• **Exercise prompt**: Word for word, set down the lines from the one that contains "Instruction: Click the 'Edit" through the final line of the data; no pictures belong in the copy.

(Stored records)
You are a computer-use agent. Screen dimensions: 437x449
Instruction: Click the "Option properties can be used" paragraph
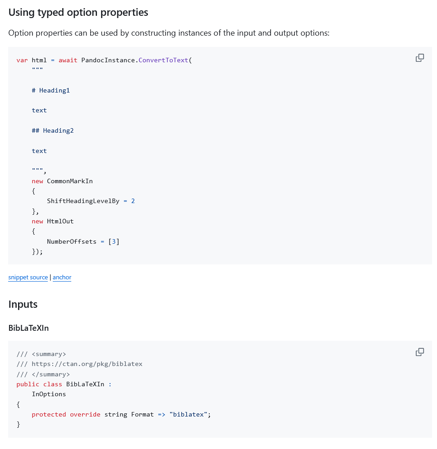coord(169,33)
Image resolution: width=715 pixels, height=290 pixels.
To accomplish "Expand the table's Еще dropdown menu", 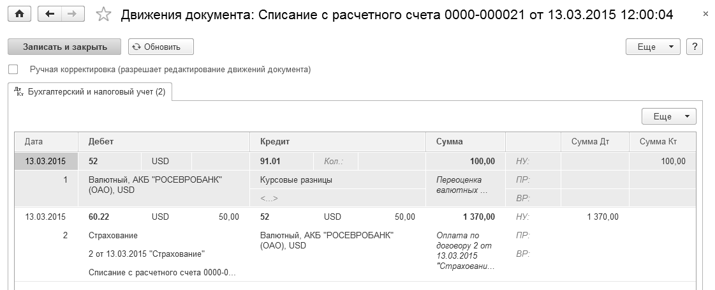I will coord(669,117).
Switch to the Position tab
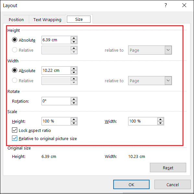Viewport: 194px width, 194px height. click(16, 19)
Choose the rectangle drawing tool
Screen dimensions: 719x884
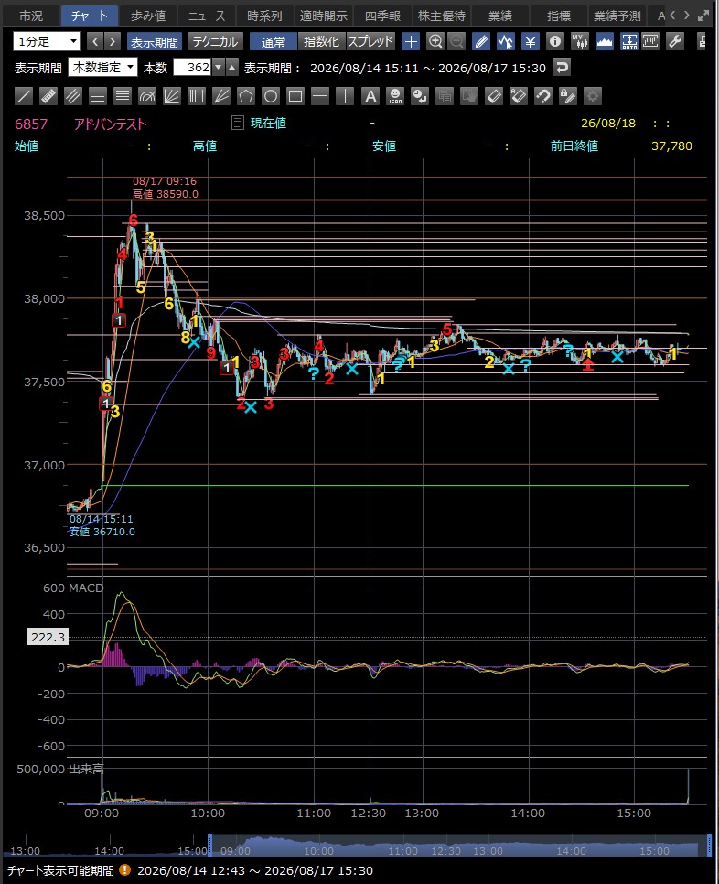click(295, 96)

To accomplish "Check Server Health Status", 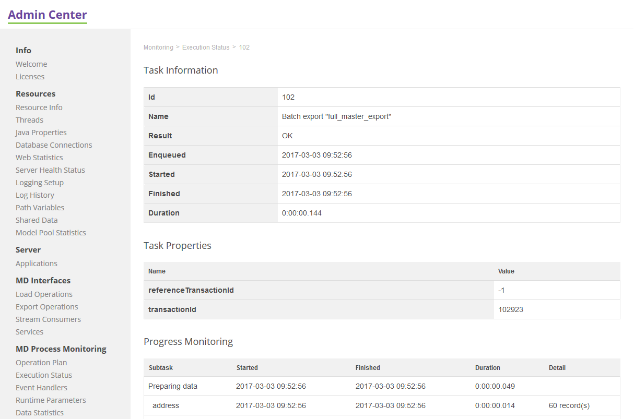I will (50, 170).
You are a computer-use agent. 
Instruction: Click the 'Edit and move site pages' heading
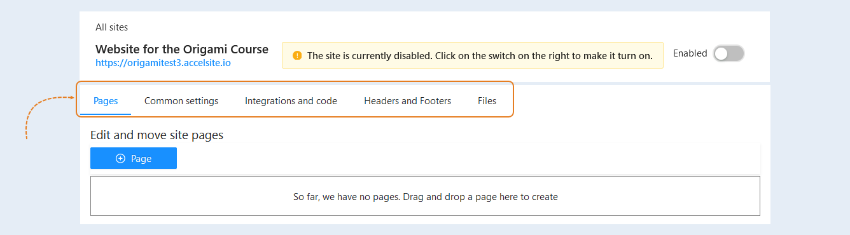click(x=157, y=135)
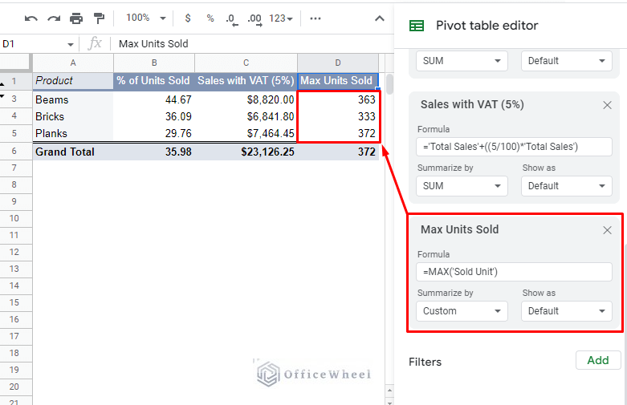Click the Add button for Filters
Viewport: 627px width, 405px height.
[x=598, y=360]
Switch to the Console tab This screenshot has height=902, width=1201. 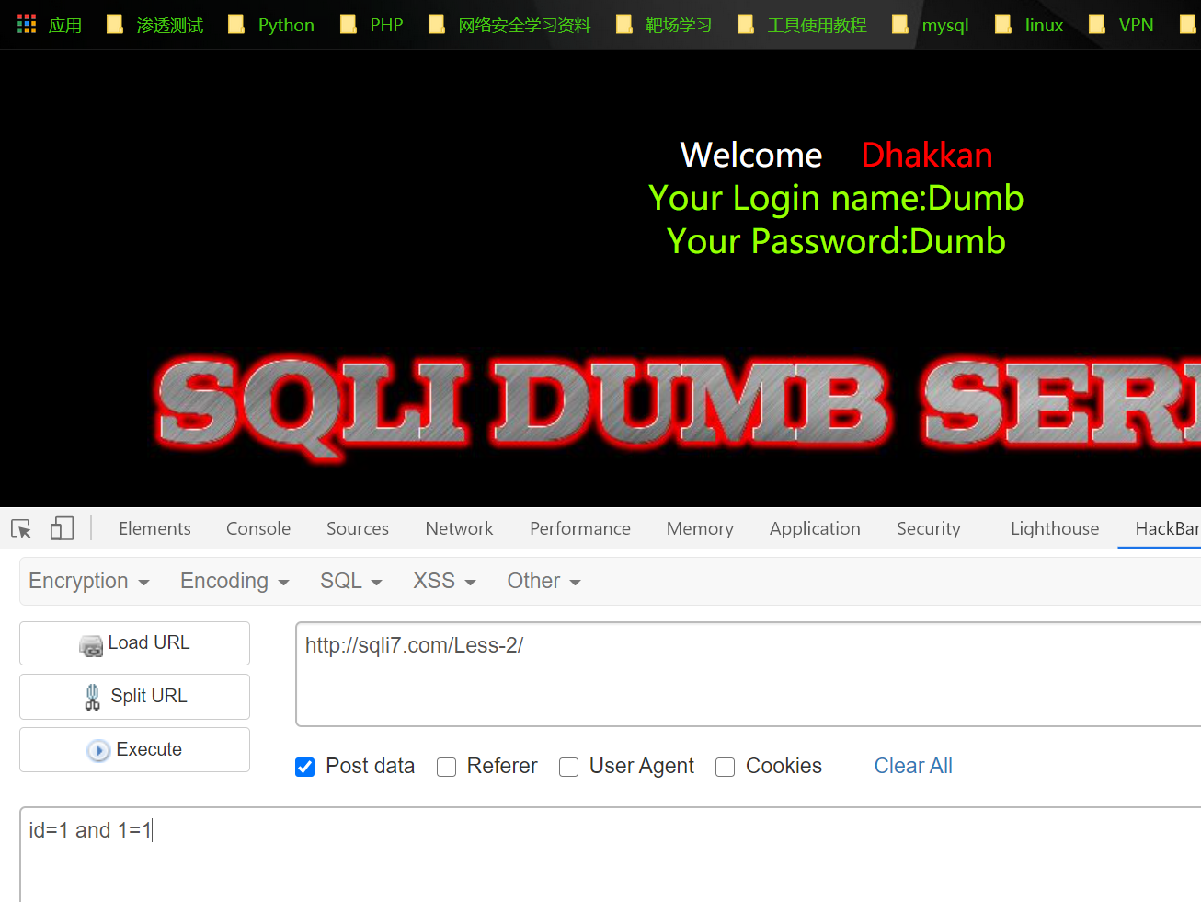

• **Task solution**:
Instruction: Click the 'Edit and move site pages' heading
click(x=157, y=135)
Click the Add button for Filters
Viewport: 627px width, 405px height.
[x=598, y=360]
Switch to the Console tab This screenshot has height=902, width=1201. 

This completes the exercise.